#### To do
A: Translate this sentence from the article on Taiwan's Jewish cemetery into Spanish: "Tabib couldn’t make it happen in time for the patient."
B: Quote the article on Taiwan's Jewish cemetery between "The man asked" and "be needed again.", inclusive.

━━━ Excerpt provided

The man asked Rabbi Shlomi Tabib for one thing as he lay dying of Stage 4 lung cancer: Make sure there was a Jewish cemetery in Taiwan by the time it was going to be needed again.
Tabib couldn’t make it happen in time for the patient. The man, a longtime member of the Jewish community in Taiwan, was buried elsewhere.
“When he passed away, it was a wake-up call,” Rabbi Tabib told Chabad.org. “I knew that if we didn't take this on and make it happen, no one else was going to do it.”
It would be three more years before the cemetery opened its gates. But finally, a few weeks ago, it did. Set in a forest about 40 minutes from Chabad of Taiwan, the island’s first dedicated Jewish burial ground held its first funeral, and the last crucial piece of Jewish infrastructure on the island was complete.
‘We Don’t Take It for Granted’
Organized Jewish life in Taiwan goes back only to the 1950s, when American Jewish servicemen stationed on the island gathered for Shabbat and holidays. Rabbi Shlomi and Racheli Tabib arrived in 2011 and built on that foundation, establishing Chabad-Lubavitch of Taiwan in Taipei City, and opened the Jeffrey D. Schwartz Jewish Community Center a decade later. Funded by Taiwan businessman Jeffrey Schwartz, the $16 million complex gave the island its first permanent synagogue and kosher kitchen, along with a Judaica museum, a 300-seat ballroom and a mikvah finished with a gold-leaf ceiling.

━━━━━━
━━━ Given data

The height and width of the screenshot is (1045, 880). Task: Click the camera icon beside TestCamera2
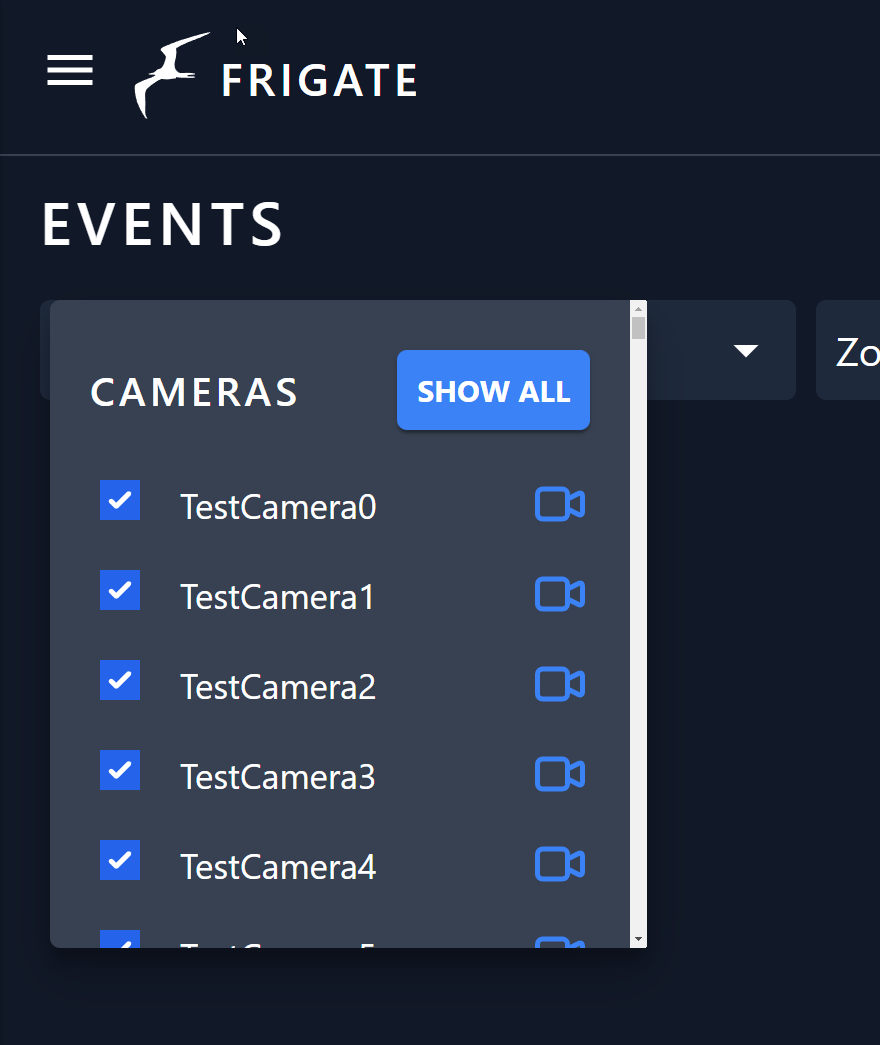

━━━━━━

#### Results for the exercise
A: Tabib no pudo lograrlo a tiempo para el paciente.

B:
The man asked Rabbi Shlomi Tabib for one thing as he lay dying of Stage 4 lung cancer: Make sure there was a Jewish cemetery in Taiwan by the time it was going to be needed again.